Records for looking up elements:
********************

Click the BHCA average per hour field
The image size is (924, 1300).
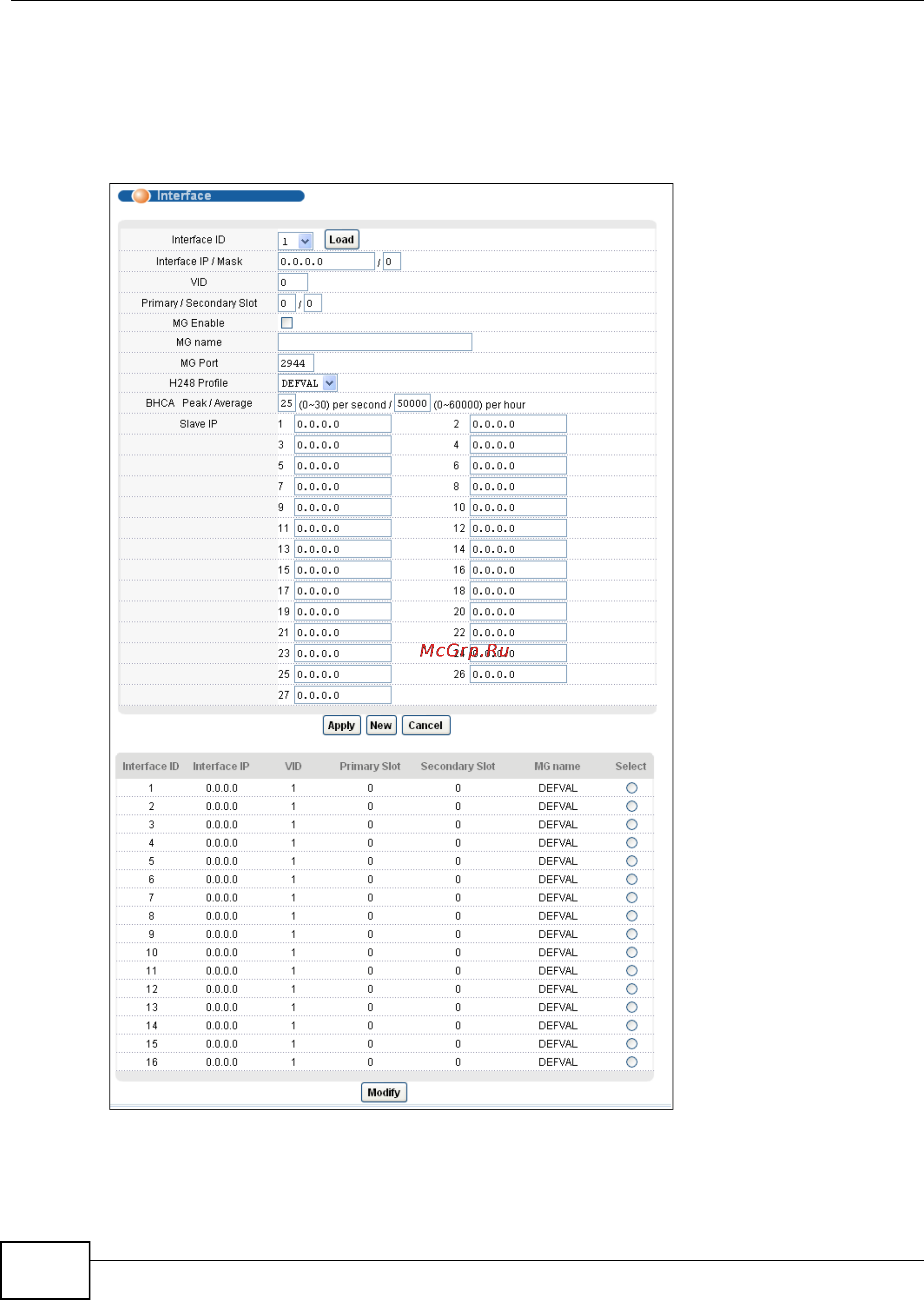(x=412, y=403)
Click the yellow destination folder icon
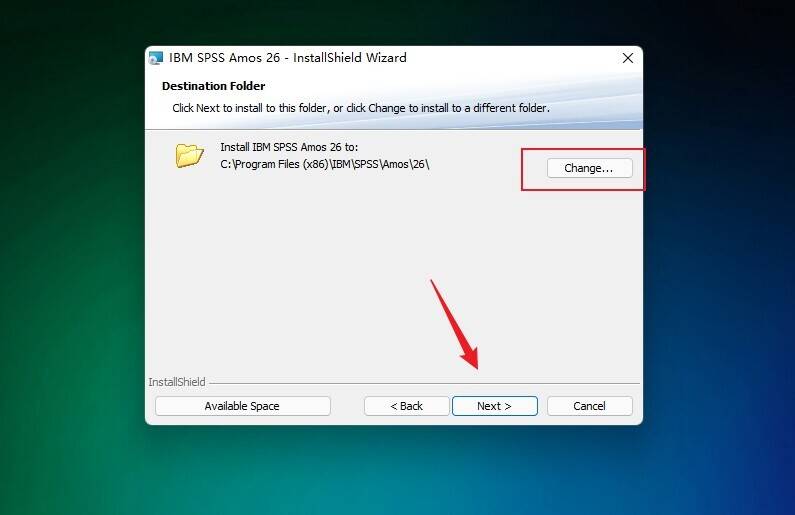The width and height of the screenshot is (795, 515). click(190, 155)
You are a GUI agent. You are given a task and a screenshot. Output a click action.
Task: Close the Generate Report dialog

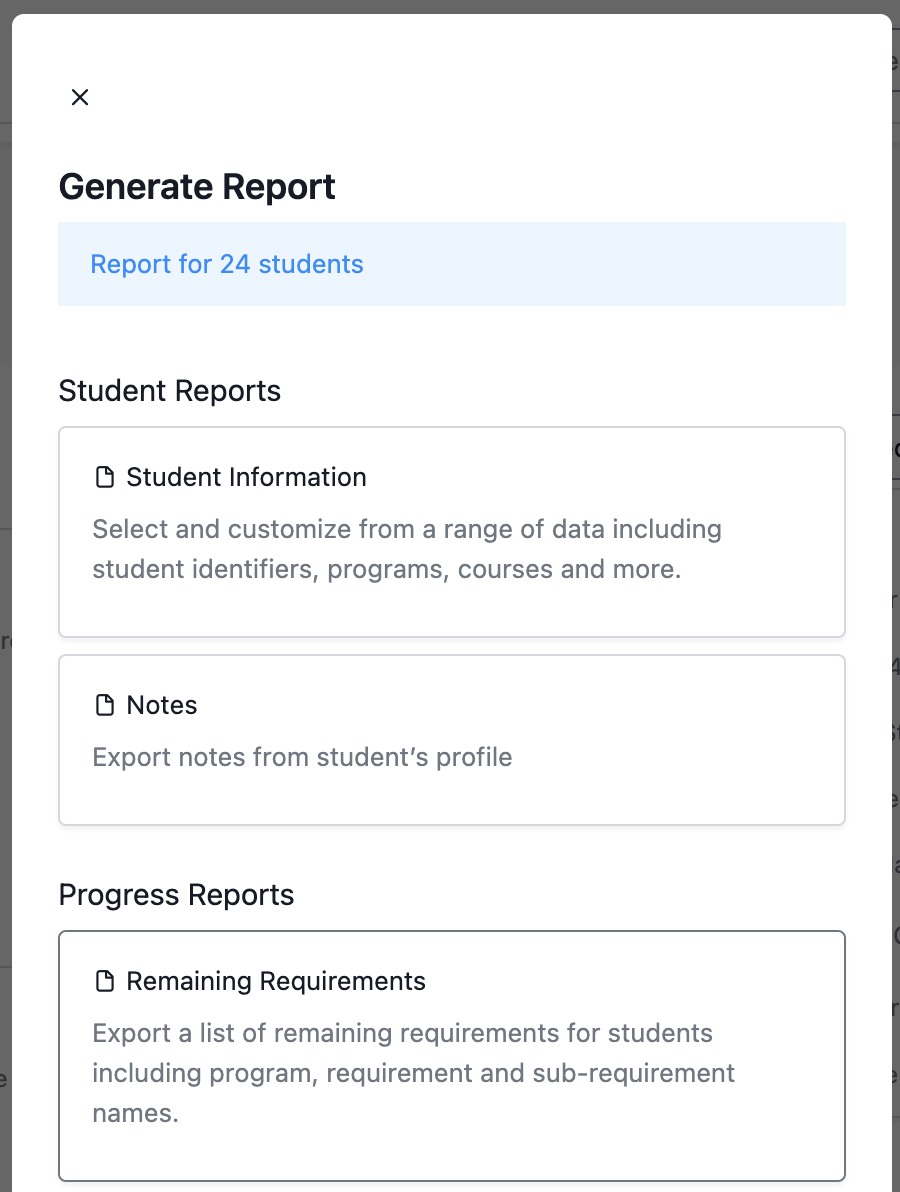[80, 97]
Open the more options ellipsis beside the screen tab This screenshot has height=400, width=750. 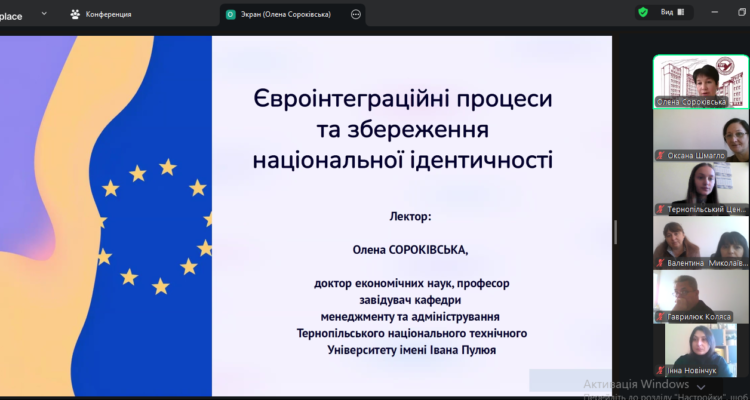coord(357,14)
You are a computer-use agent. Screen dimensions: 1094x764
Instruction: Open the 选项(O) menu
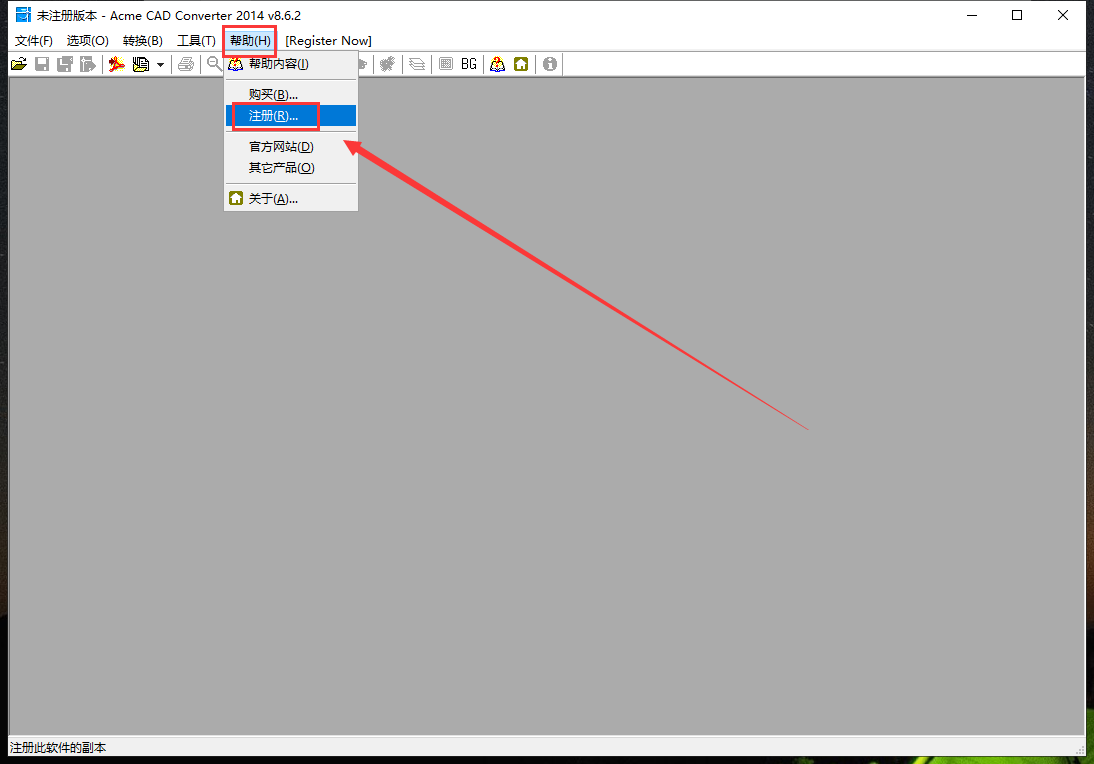87,41
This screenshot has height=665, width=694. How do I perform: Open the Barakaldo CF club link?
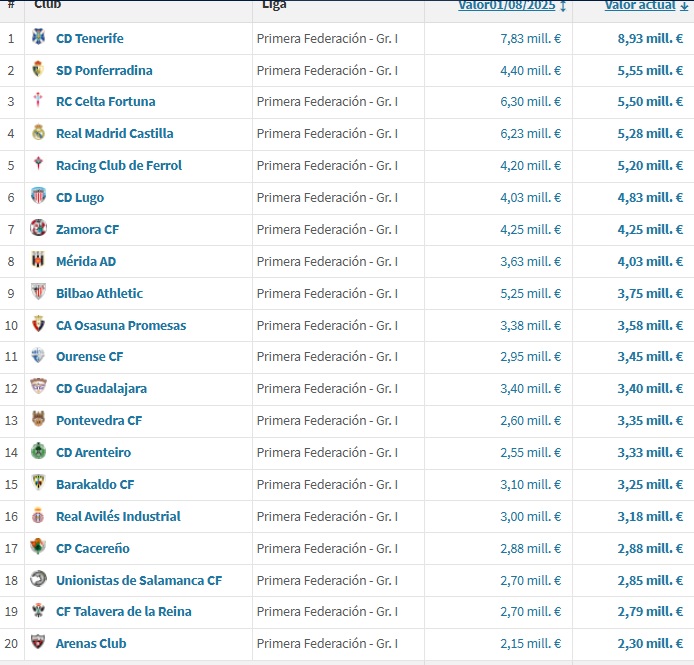(94, 484)
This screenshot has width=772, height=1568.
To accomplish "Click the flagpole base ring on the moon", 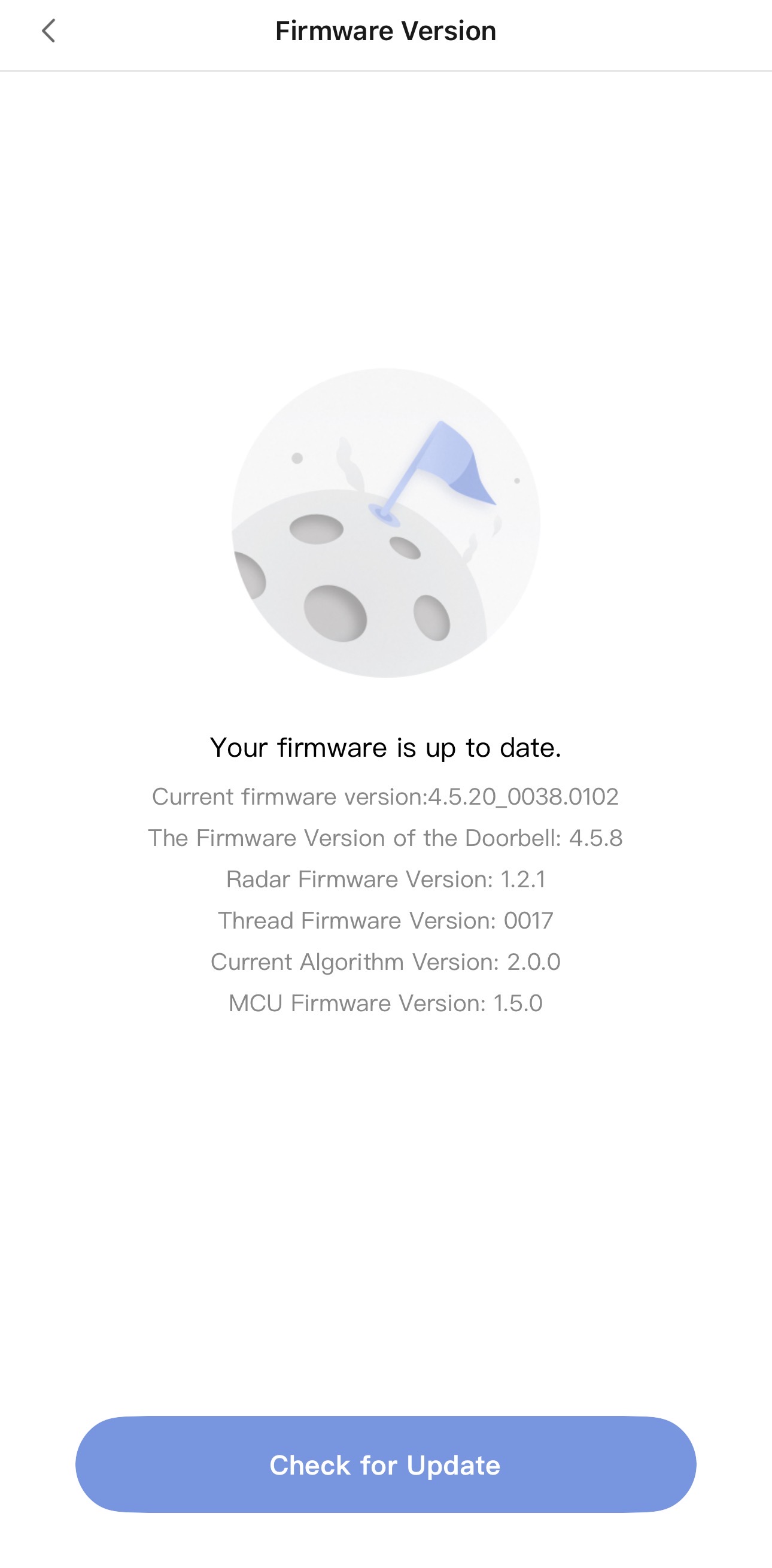I will [383, 514].
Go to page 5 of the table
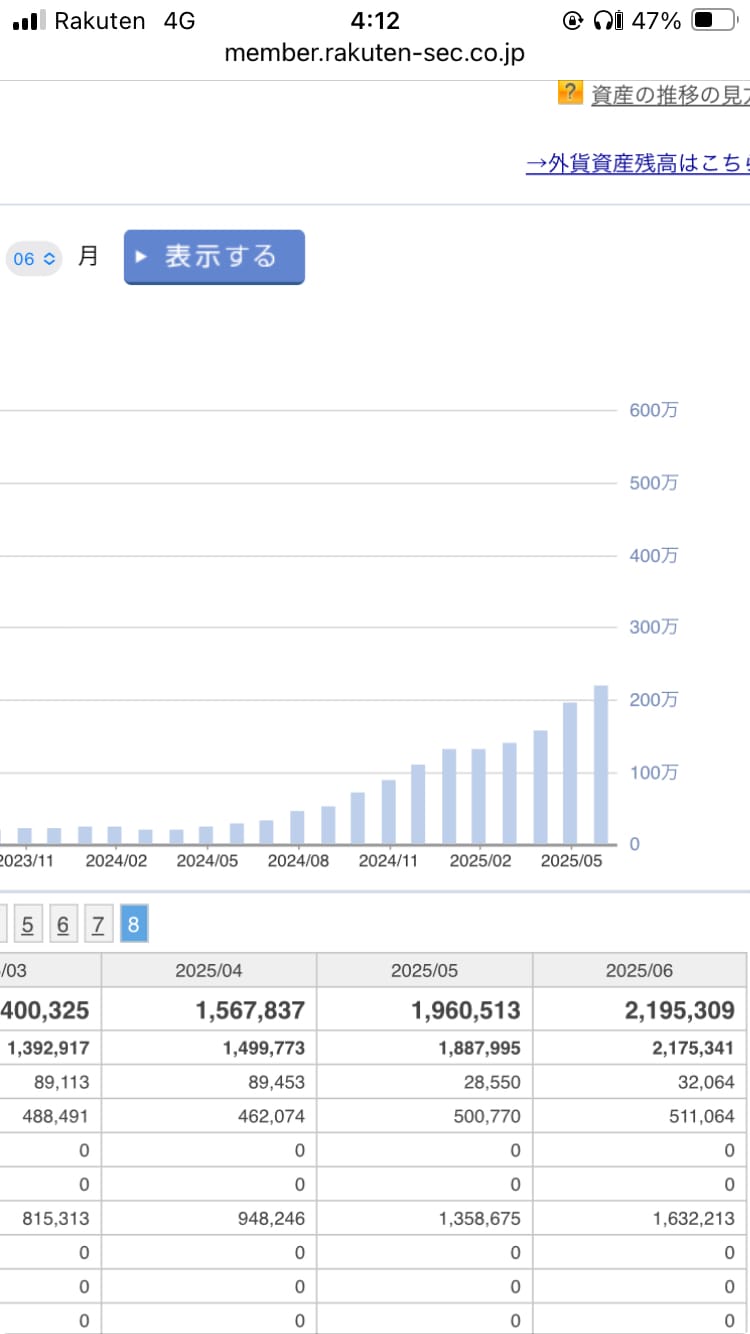 [27, 925]
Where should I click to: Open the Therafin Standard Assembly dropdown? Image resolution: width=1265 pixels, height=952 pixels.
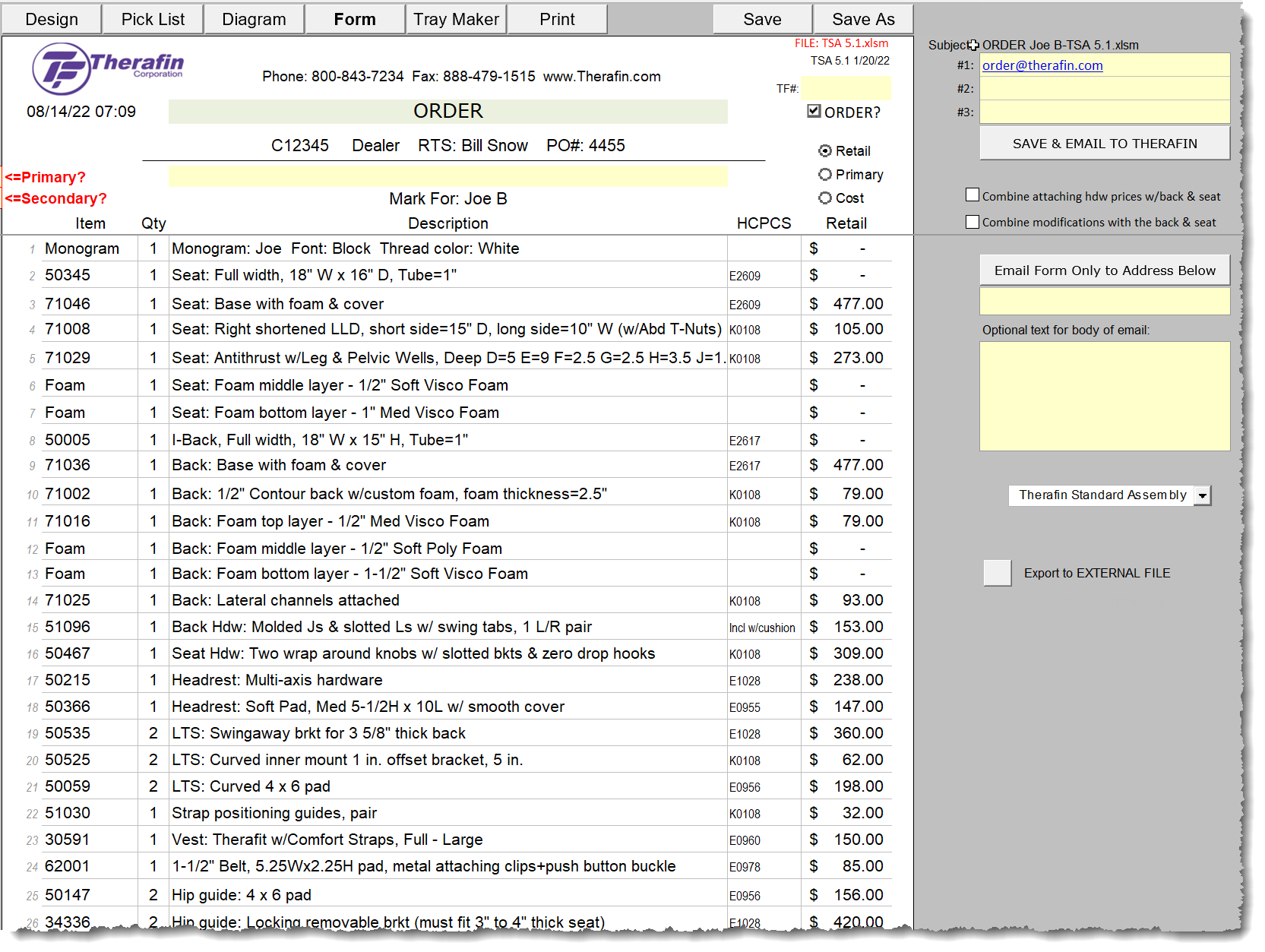pos(1202,495)
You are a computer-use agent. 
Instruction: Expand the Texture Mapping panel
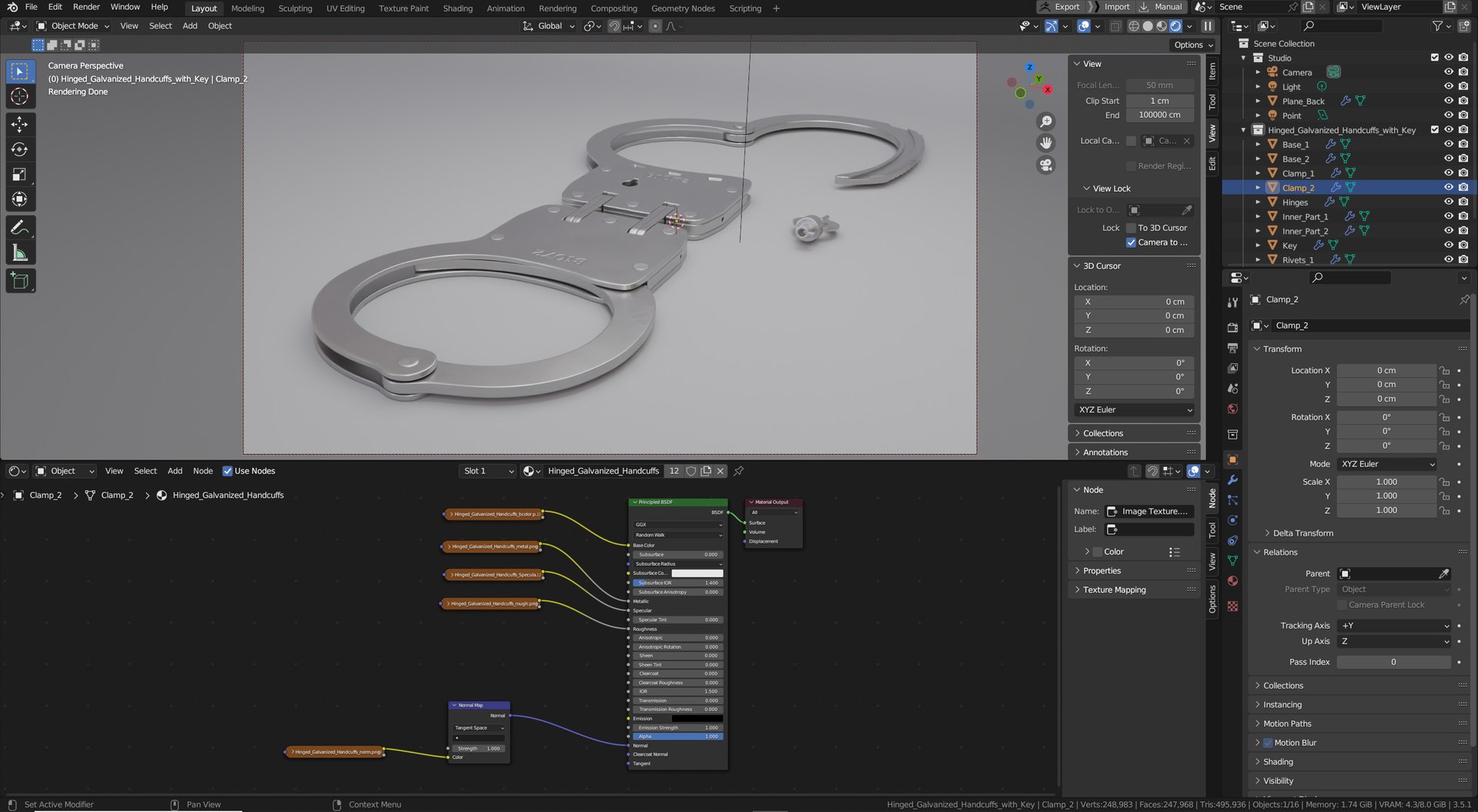click(x=1114, y=590)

********************

Set task -
List every line in the records that contains the word "Instruction".

Full response -
Instruction: Open the 选项(O) menu
Instruction: Expand the Texture Mapping panel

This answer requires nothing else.